Hantavirus: con Sánchez y Fernando Simón estamos salvados
Àntonio Jiménez.- La crisis generada por el hantavirus en el barco holandés ha evidenciado que Sánchez aprendió muy poco sobre emergencias sanitarias durante la pandemia del COVID y sus consecuencias letales. Los graves errores de coordinación, transparencia, imprevisión, improvisación y deslealtad institucional perpetrados por el Gobierno de Sánchez en momentos puntuales de aquella pandemia se acaban de reproducir con el hantavirus. Con el añadido de que el problema de credibilidad y falta de confianza que arrastra este gobierno desde entonces se ha incrementado y más aún tras la irrupción en la escena del crucero holandés del todavía responsable del Centro de Coordinación de Alertas y Emergencias Sanitarias, Fernando Simón, muy cuestionado desde el COVID.
El mismo Simón que entonces dijo aquello de que «a lo sumo serían uno o dos casos de contagio» y la pandemia acabó con la vida de más de 130.000 españoles ha afirmado ahora que lo del barco no supone un riesgo para la gente. El experto de Sánchez, es evidente, no es la persona más adecuada para transmitir confianza y tranquilidad en esta nueva crisis sanitaria. Como tampoco es admisible que la ministra de Sanidad, Mónica García, responsable de gestionar, por ausencia vergonzante de Sánchez, con acertado tino político y transparentes criterios médicos y científicos lo del crucero holandés, cometiera la torpeza, por acreditada incompetencia, de incurrir en improvisación, deslealtad institucional y descoordinación con el gobierno canario.
El lío político originado por «Mema» («médico y madre», como Mónica García se autodefinió), con el presidente canario Fernando Clavijo, a quien le asiste toda la razón al afirmar que lo que se va a hacer mañana en aguas del archipiélago con el barco fondeado frente a la costa de Tenerife se podía haber hecho en Cabo Verde, ha causado más alarmismo, inquietud y confusión entre la gente que el propio virus. Es la seña de identidad del sanchismo, consistente en abordar los problemas generando otros de consecuencias imprevisibles.

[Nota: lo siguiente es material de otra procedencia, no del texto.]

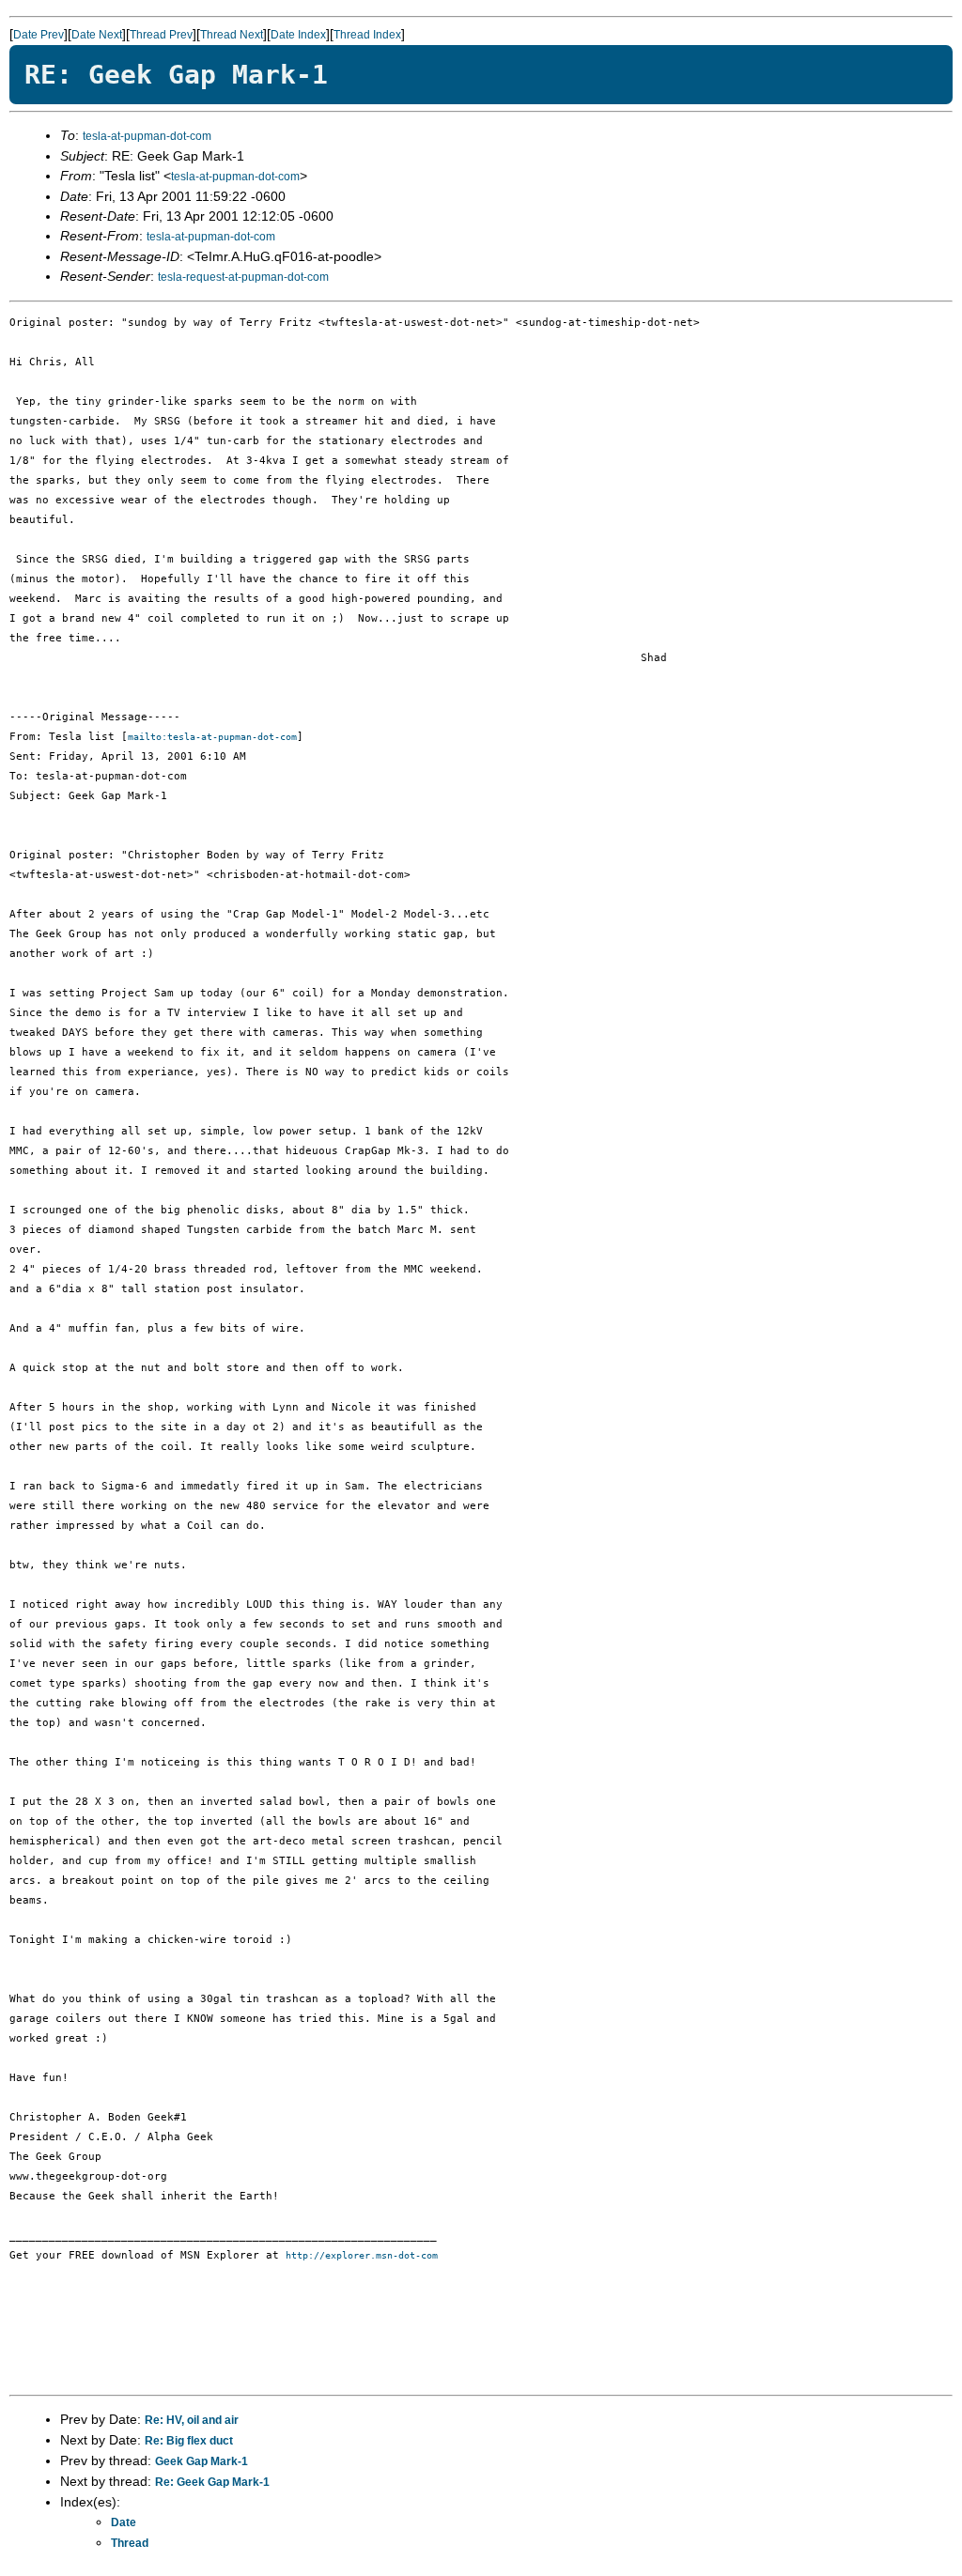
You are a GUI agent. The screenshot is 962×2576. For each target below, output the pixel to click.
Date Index (298, 34)
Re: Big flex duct (189, 2440)
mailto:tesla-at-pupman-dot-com (212, 737)
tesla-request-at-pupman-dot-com (243, 277)
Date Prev (38, 34)
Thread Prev (161, 34)
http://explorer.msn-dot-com (362, 2255)
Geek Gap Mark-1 (201, 2461)
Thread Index (367, 34)
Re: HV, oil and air (192, 2420)
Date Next (96, 34)
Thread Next (231, 34)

Dicho lo cual, España hace lo que moral y humanitariamente exige esta emergencia sanitaria, entre otros motivos por la presencia de compatriotas en el ‘Hondius’. Nuestro país está preparado médica y científicamente para responder y afrontar esta crisis de manera responsable y eficaz, si no incurre el gobierno en más torpezas y errores, en contraste con la oposición manifestada por Cabo Verde y Marruecos, cuyo rechazo a que aterrizara en su territorio un avión medicalizado por problemas técnicos con varios contagiados, cuestiona su capacidad logística y operativa para albergar la final de la Copa del Mundo de fútbol en lugar de España.

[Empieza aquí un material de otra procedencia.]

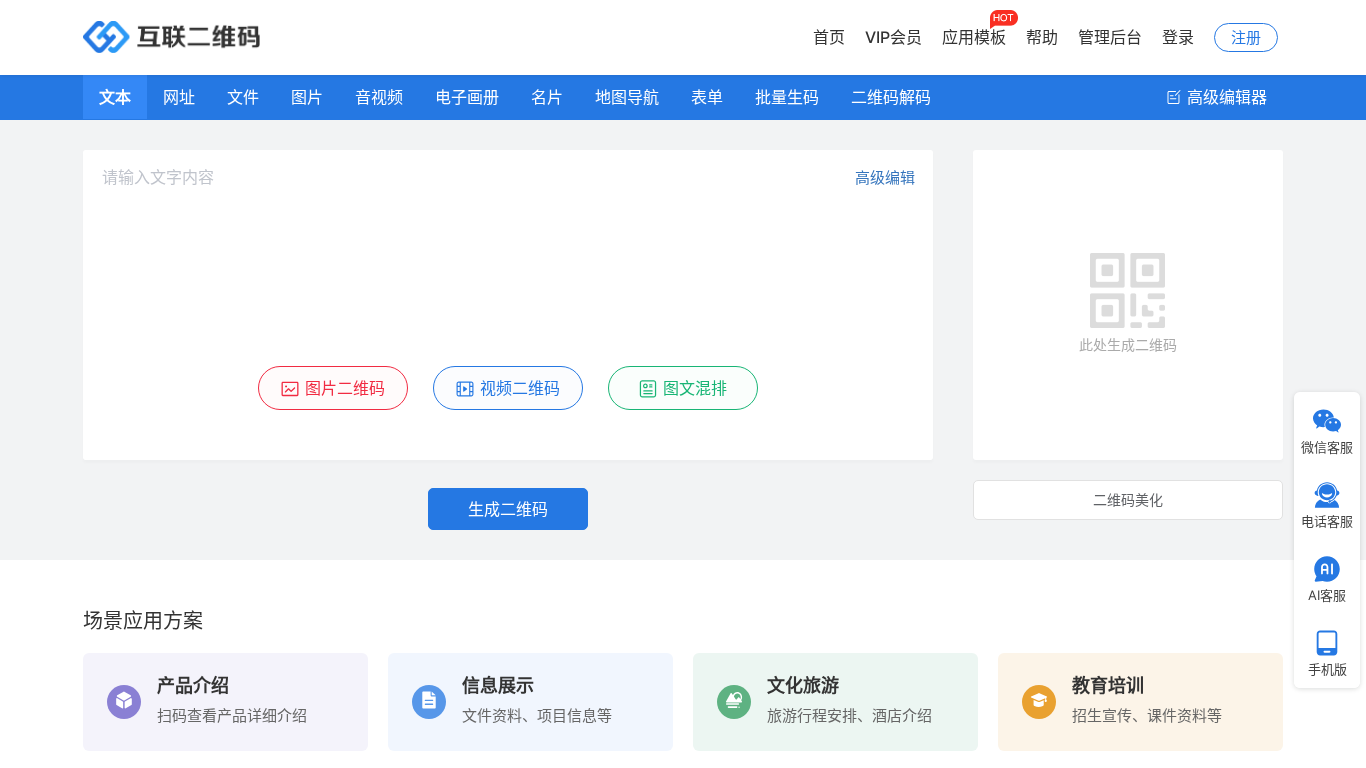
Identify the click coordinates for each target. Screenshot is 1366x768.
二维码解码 (891, 97)
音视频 (379, 97)
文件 (243, 97)
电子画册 (467, 97)
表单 (707, 97)
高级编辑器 (1224, 97)
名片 (547, 97)
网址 (179, 97)
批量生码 (787, 97)
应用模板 (974, 37)
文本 (115, 97)
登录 (1178, 37)
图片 (307, 97)
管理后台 (1110, 37)
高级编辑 (885, 177)
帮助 (1042, 37)
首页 (829, 37)
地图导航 (627, 97)
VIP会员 (893, 37)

Y siendo así que una nación del primer mundo como la nuestra pueda ser requerida por la OMS (Organización Mundial de la Salud) para colaborar de forma resolutiva en la actual emergencia, resulta más necesario y exigible que el gobierno ofrezca información rigurosa, transparente y protocolos de seguridad garantizados sobre los pasos a seguir sin caer en espectáculos contradictorios y desconcertantes como el protagonizado por las ministras de Sanidad y Defensa a propósito de la obligatoriedad o voluntariedad de la cuarentena, exigible a todas luces a los pasajeros españoles. Obligatoriedad que debe ser incuestionable por razones de salud pública tras conocerse la letalidad del hantavirus ‘Andes’, la facilidad de su contagio según los epidemiólogos, el aumento de los mismos dentro y fuera del barco, y el caso fechado en Argentina en 2018, donde 11 personas fallecieron y unas treinta se infectaron por contagio social, no necesariamente por un contacto estrecho, durante la celebración de un cumpleaños. Un detalle que hace urgente e imprescindible que el gobierno no la pifie más y responda con la eficacia y acierto que la situación requiere.
Por muchísimo menos, recuerdo que en 2014, las formaciones políticas, cuyos dirigentes hoy tienen esa responsabilidad, se la montaron a Rajoy con movilizaciones y protestas injustificables por haber repatriado, también por razones morales y humanitarias, a dos misioneros infectados por ébola y el contagio de una auxiliar de enfermería, cuyo perro ‘Excalibur’ tuvo que ser sacrificado. La sobreactuación y utilización política perversa que la izquierda, ahora en el Gobierno con Sánchez al frente, hizo de aquel hecho esperpéntico por la muerte de un perro fue tan reprobable y despreciable como indecente y ruin.